- Theatrical release poster
- Directed by: John Gavin
- Written by: Agnes Gavin
- Starring: John Gavin
- Cinematography: Lacey Percival
- Production company: Australian Famous Feature Company
- Distributed by: John Gavin
- Release date: 4 February 1918;
- Country: Australia
- Language: Silent film

= His Convict Bride =

His Convict Bride is a 1918 Australian silent film from the team of John and Agnes Gavin. It was a convict-era melodrama.

==Plot==
In 1813 England, Bess Shelgrove rejects a suitor, Adam Wilson who works as a bank clerk. Seeking revenge, Adam steals money from the bank and frames Bess. She is arrested and transported to Botany Bay where she is assigned as a servant to the snobbish Mrs Renshay.

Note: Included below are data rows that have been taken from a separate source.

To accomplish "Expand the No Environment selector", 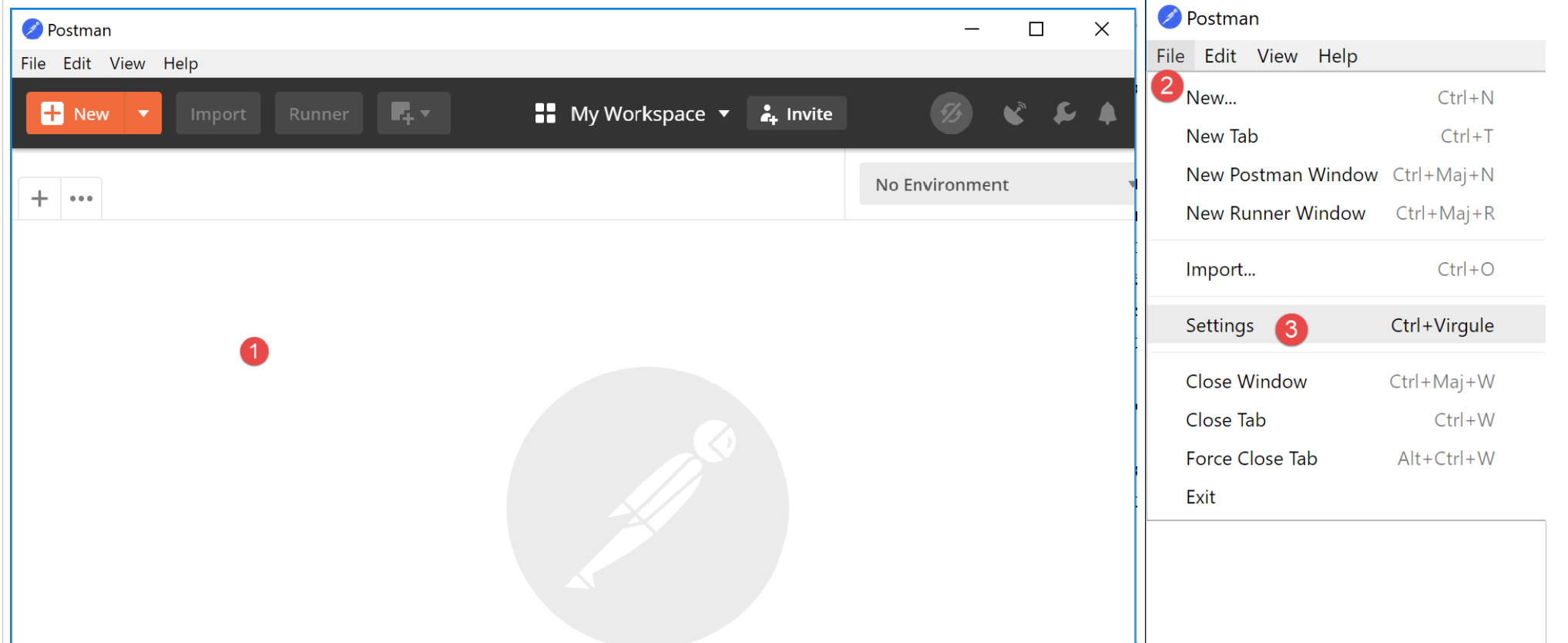I will point(997,185).
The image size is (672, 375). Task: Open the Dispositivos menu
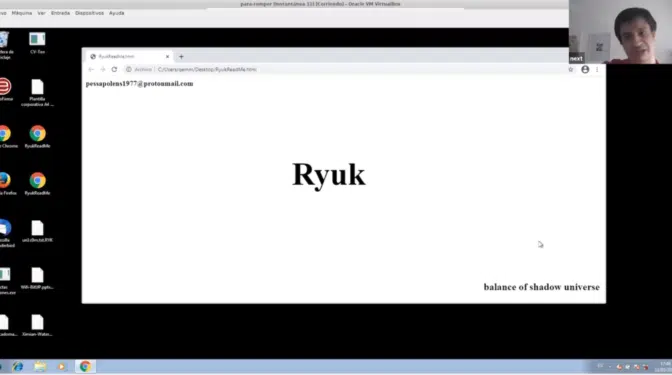point(89,13)
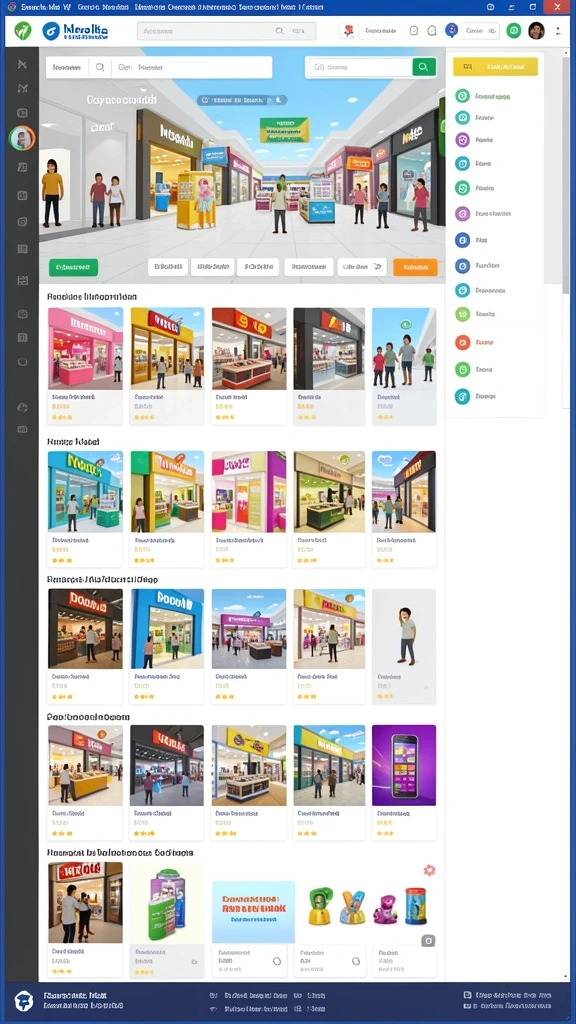Screen dimensions: 576x1024
Task: Open the vertical dots menu in header
Action: tap(558, 31)
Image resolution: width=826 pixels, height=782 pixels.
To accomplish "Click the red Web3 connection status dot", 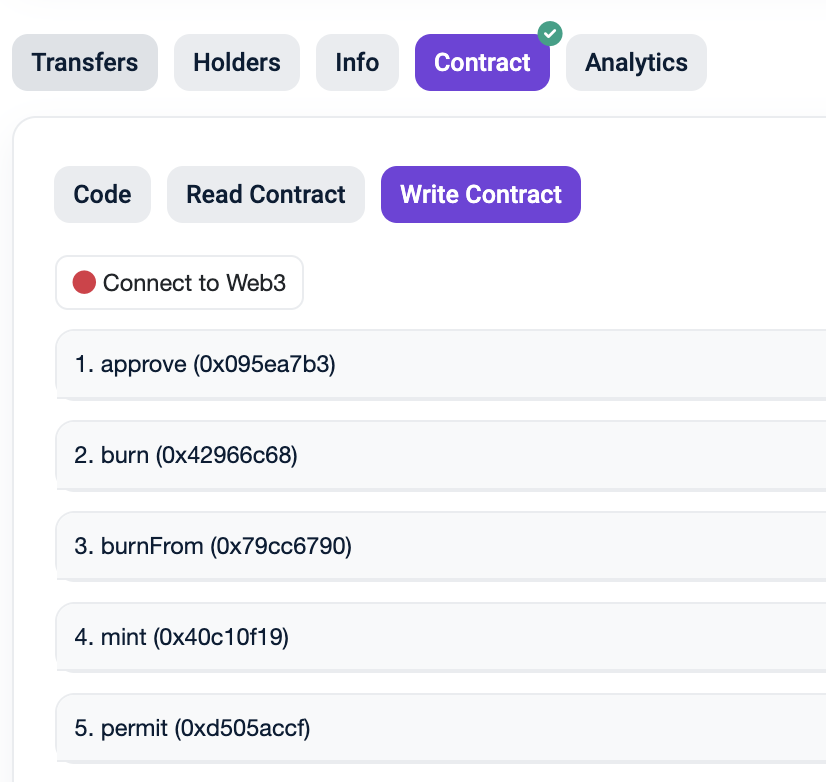I will click(84, 283).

Mrs Renshay has a dodgy son and Bess escapes into the bush, where she meets and marries Jack Warren. Bess is later recognised by Mrs Renshay and is arrested. Jack encounters Adam Wilson and forces him to confess he framed Tess. Bess is released from prison and is reunited with Jack and their baby daughter.

==Cast==
- Ethel Bashford as Bess Shelgrove
- John Gavin as Jack Warren
- Charles Villiers as Adam Wilson
- Frank Hawthorne
- Claude Turton
- Fred Cope
- Syd Everett
- Walter Vincent
- Ray Harris
- C. Howard
- D.L. Dalziel
- Randal Woodhouse
- Ruth Wainwright
- Rose Rooney
- Flo Smith

==Production==
The movie was originally known as Sentenced For Life then For the Term of Her Natural Life; the second title was withdrawn after the threat of legal action by Marcus Clarke's daughter due to its similarity to the novel For the Term of His Natural Life. However, the film is more inspired by the Gavin's previous colonial works, Assigned to his Wife (1911) and The Assigned Servant (1911). It was allegedly based on a true story.

Agnes Gavin copyrighted her script on 20 September 1917.

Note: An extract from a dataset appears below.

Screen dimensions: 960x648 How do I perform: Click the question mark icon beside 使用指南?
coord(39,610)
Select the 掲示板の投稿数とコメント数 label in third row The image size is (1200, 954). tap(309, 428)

Shooting began in September 1917 in and around Sydney, including at Gavin's studio in Pitt Street. While filming a scene in Penrith, a horse backed over a forty-foot cliff with John Gavin on it. He had his fall broken by a tree and was rescued with a block and tackle, but the horse was put down.

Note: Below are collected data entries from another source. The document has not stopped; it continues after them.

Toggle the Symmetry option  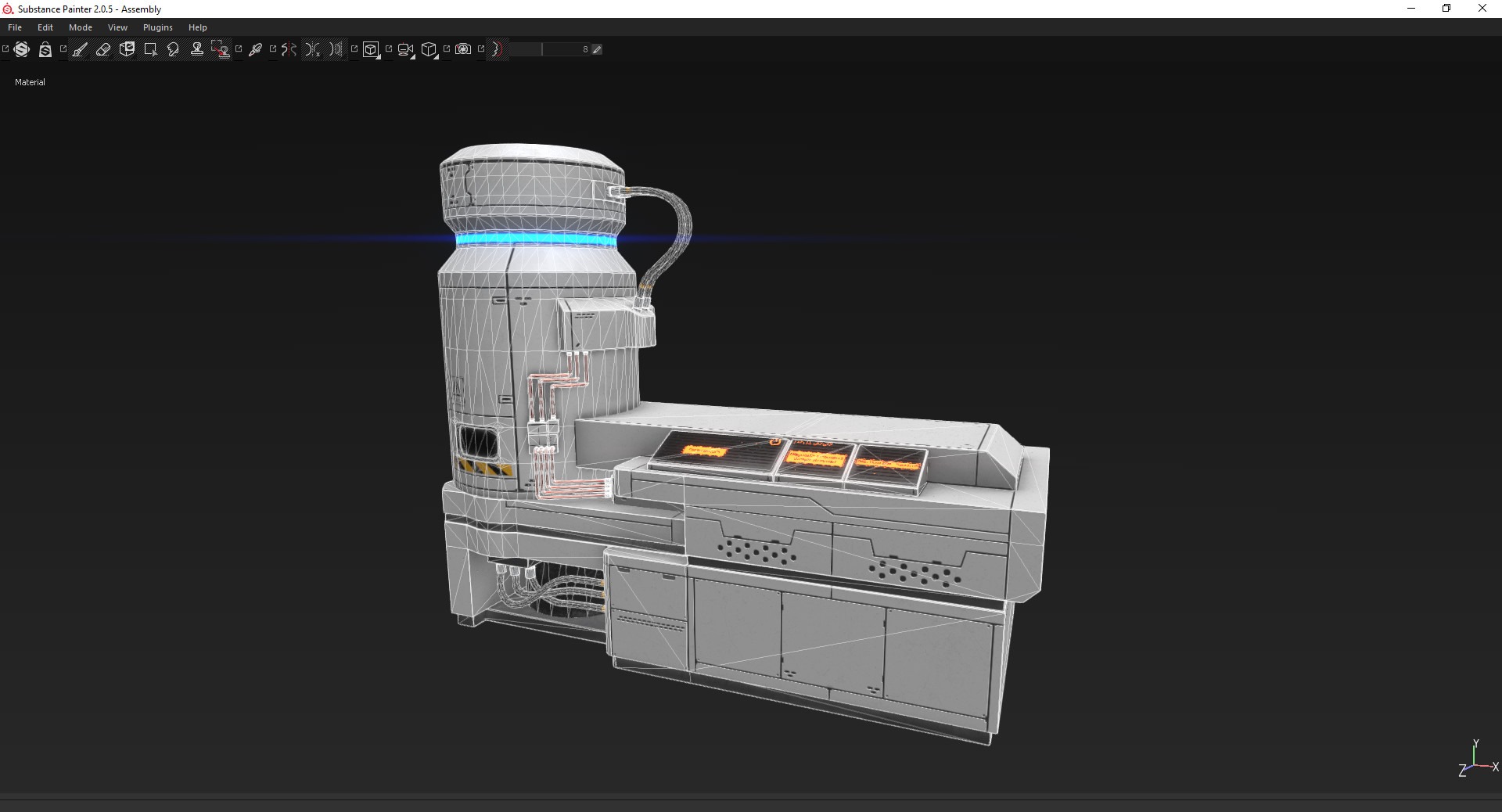pos(289,49)
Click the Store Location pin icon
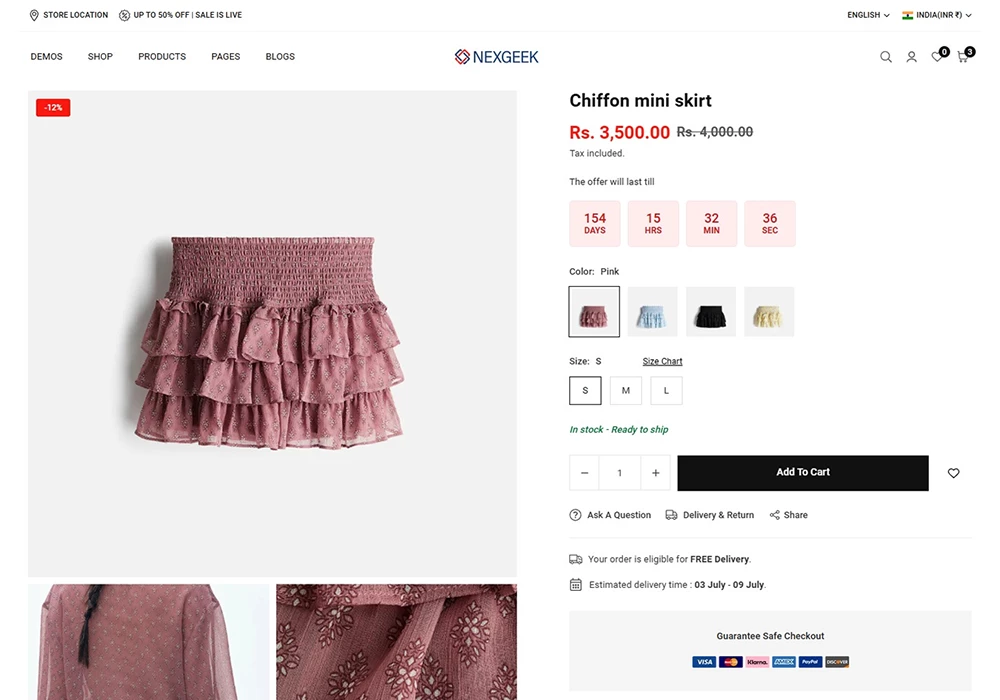The image size is (1000, 700). coord(34,15)
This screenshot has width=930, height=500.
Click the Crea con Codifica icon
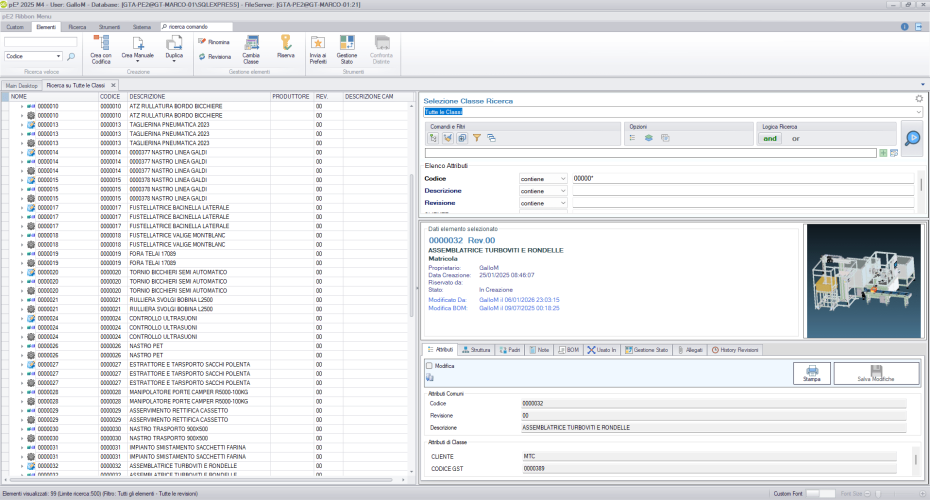(x=101, y=43)
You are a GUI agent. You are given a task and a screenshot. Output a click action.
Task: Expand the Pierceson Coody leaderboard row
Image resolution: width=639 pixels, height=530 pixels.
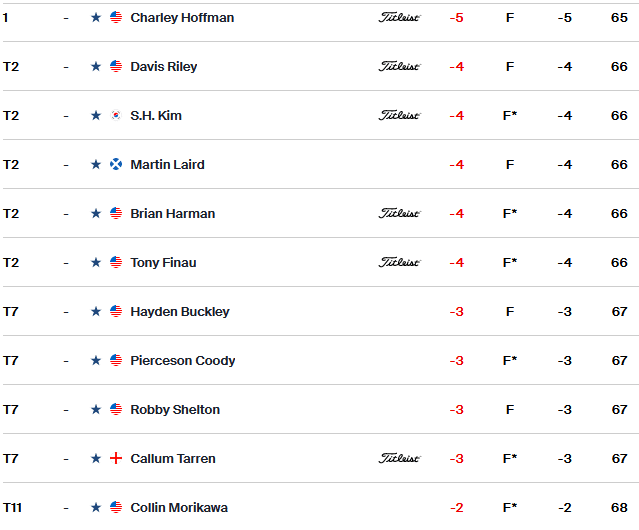[321, 361]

Gavin made the film aimed at the American market.

==Reception==
The film critic from The Sunday Times gave the movie a mixed review:
His Convict Bride fails to reach even the very low standard of plot set by Australian producers – a circumstance which is difficult to overlook, considering that this country has no scarcity of 'writing talent. But the really surprising part of this film is the photography, from which all signs of crudeness have vanished. The settings are varied and clearly projected; the effects of light and shade have been considered; there are even close-up views of the players, and scenes that fade away in the most approved manner. And a truly professional touch is evident in the hero's visions. While not elaborate, the camera work, taken as a whole, can compare with that of any American picture, and, with this branch of the industry mastered, prospects look brighter for further development. The sub-titles, too, being illustrated are more ambitious than usual. Two-thirds of them, however, could have been eliminated, and a little thought would have suggested better word ing for the rest. As they stand, they bear all the dead and gone phrases upon which stage melodrama props its dialogue... Jack Gavin... gives a striking impersonation... and in Ethel Bashford he has chosen a singularly promising, actress for the title-role.
Gavin later claimed he had to pay 6d per foot to get the film into America. After the movie was made, the Gavins moved to Hollywood for several years to work before returning in 1925.